▶ **EXERCISE**
Retype the passage of the review of The Painkiller from "Brydon plays dim" to "on the way." with no changes.

▶ **DOCUMENT SECTION**
'''
My partner couldn’t join me for Francis Veber’s The Painkiller last night as she was at the theatre elsewhere. She had gone to see a play by another French writer, Jean Genet’s The Maids, at Trafalgar Studios. In an ideal world The Painkiller should have been at the Trafalgar – it used to be the Whitehall Theatre, London’s home of farce. And there isn't a more farcical – in a Good Way – play in the West End at the moment than this romp starring Kenneth Branagh and Rob Brydon.
There was a point halfway through a succession of knockabout scenes, door-slamming and mistaken identities when I thought to myself they’ve done everything in the genre but drop their trousers. And then they dropped their trousers. Despite a passing reference to terrorism it really could have been 1969, the year this play was first performed.
Brydon plays dim suicidal photographer Brian Dudley, Branagh plays cool hitman “John Smith”. They simultaneously check into adjacent rooms in a hotel but their lives soon become intertwined when Dudley tries to hang himself and Smith gets injected with ketamine and then amphetamine (don’t ask). The action is fast and furious as they shuttle from room to room via interconnecting doors – invariably banging someone’s nose on the way.
The mayhem is deftly directed by Sean Foley and the script has some neatly corny lines, but it is the performances that keep this moving throughout its brisk 90 minutes without an interval (note to the theatre - please make everyone aware there is no interval at the outset. The chap next to me in the very centre of the stalls was holding his bladder after an hour and cracked and left about 2 minutes before the end. I was worried he might drop his own trousers).
'''
Records from a pointing dataset
'''
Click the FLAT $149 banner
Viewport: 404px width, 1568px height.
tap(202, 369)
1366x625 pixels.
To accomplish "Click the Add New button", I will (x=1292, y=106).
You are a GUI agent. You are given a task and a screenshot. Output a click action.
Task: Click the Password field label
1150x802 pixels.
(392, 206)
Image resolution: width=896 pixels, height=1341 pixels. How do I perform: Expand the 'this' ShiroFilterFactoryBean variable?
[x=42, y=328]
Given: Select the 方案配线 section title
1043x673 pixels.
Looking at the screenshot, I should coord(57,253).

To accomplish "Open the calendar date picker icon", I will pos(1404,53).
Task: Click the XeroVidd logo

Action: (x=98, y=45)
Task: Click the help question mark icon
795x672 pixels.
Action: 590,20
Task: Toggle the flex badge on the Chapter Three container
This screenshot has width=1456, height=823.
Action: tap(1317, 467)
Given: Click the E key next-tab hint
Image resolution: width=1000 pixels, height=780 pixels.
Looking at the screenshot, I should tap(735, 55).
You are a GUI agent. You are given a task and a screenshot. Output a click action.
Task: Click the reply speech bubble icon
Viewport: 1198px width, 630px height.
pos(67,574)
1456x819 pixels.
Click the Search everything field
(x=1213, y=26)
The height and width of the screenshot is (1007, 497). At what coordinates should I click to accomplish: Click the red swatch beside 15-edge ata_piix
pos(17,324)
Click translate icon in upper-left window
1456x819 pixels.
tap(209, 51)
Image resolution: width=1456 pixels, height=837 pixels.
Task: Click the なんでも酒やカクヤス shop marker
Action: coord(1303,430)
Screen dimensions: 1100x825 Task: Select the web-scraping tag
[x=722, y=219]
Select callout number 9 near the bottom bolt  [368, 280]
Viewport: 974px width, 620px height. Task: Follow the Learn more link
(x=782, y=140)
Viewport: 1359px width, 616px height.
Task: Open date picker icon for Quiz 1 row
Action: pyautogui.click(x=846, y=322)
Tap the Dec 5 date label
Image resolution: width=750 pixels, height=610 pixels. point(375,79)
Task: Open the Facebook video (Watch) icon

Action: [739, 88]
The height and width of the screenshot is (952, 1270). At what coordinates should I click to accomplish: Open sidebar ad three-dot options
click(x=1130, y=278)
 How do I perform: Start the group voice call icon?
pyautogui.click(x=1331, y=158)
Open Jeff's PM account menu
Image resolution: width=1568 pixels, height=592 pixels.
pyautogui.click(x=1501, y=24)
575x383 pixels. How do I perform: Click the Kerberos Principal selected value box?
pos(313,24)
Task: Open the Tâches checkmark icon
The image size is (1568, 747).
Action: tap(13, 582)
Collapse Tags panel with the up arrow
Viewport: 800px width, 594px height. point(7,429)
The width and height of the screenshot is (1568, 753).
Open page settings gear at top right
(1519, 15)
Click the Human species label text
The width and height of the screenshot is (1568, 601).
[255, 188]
'''
▶ **THE RESULT**
Brydon plays dim suicidal photographer Brian Dudley, Branagh plays cool hitman “John Smith”. They simultaneously check into adjacent rooms in a hotel but their lives soon become intertwined when Dudley tries to hang himself and Smith gets injected with ketamine and then amphetamine (don’t ask). The action is fast and furious as they shuttle from room to room via interconnecting doors – invariably banging someone’s nose on the way.